PROBLEM SET:
a – Copy the part of the nonprofit divestiture text starting at "In many ways, the" and ending at "regulate the facility.", swapping "public hearings" for "town hall meetings".
b – According to the nonprofit divestiture text, what may the sale of a nonprofit's assets to a for-profit buyer be subject to?

*** EXCERPTED TEXT

Nonprofit divestiture: Preparing for the sale
Editor’s note: The following story is a continuation of last week’s “7 steps to divestiture every nonprofit should follow”.
A seller’s legal and financial consultants should assist the seller in preparing for the upcoming transaction. Such preparation may include: ensuring that corporate documents, including meeting minutes, articles of organization and bylaws and appointments of trustees and officers, are current and correct; ensuring all filings necessary for obtaining corporate and tax good-standing certificates are in place; reviewing and organizing resident and vendor agreements to assure they are current, complete and orderly; and ensuring all licenses, permits and approvals are up to date.
In many ways, the sale of a nonprofit’s assets to a for-profit buyer progresses in much the same way as the sale of a nonprofit’s assets to a nonprofit. However, the sale may be subject to approval by the state. This could be a formal process that is limited to the attorney general’s office or may result in the attorney general’s recommendation to a state court for approval of the sale.
A public notice and comment period, which may include public hearings, is often a feature of such proceedings. These activities also could be coordinated with the review process undertaken by the state agency that may regulate the facility.

******
*** RECORDS PROVIDED

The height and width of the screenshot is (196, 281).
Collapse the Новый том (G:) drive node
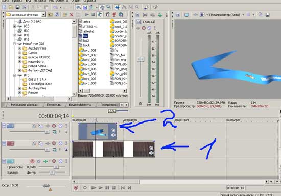click(x=14, y=44)
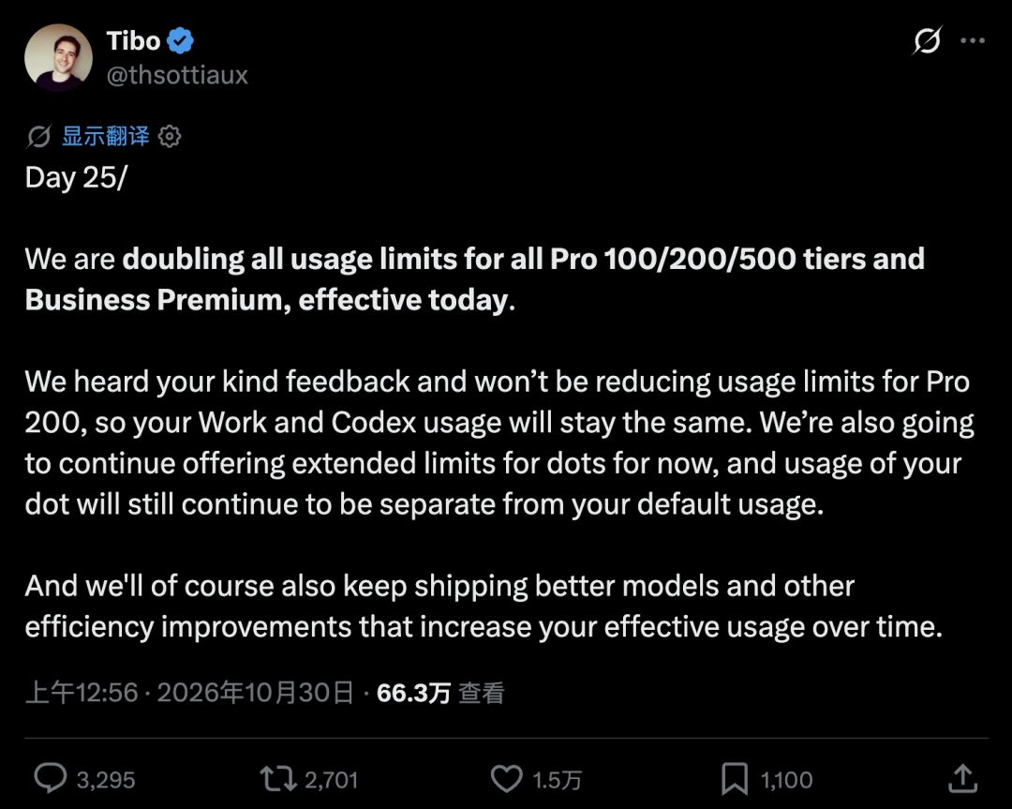The width and height of the screenshot is (1012, 809).
Task: Click the share upload icon
Action: pyautogui.click(x=962, y=778)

******

ANSWERS GIVEN:
a –
In many ways, the sale of a nonprofit’s assets to a for-profit buyer progresses in much the same way as the sale of a nonprofit’s assets to a nonprofit. However, the sale may be subject to approval by the state. This could be a formal process that is limited to the attorney general’s office or may result in the attorney general’s recommendation to a state court for approval of the sale.
A public notice and comment period, which may include town hall meetings, is often a feature of such proceedings. These activities also could be coordinated with the review process undertaken by the state agency that may regulate the facility.

b – Approval by the state.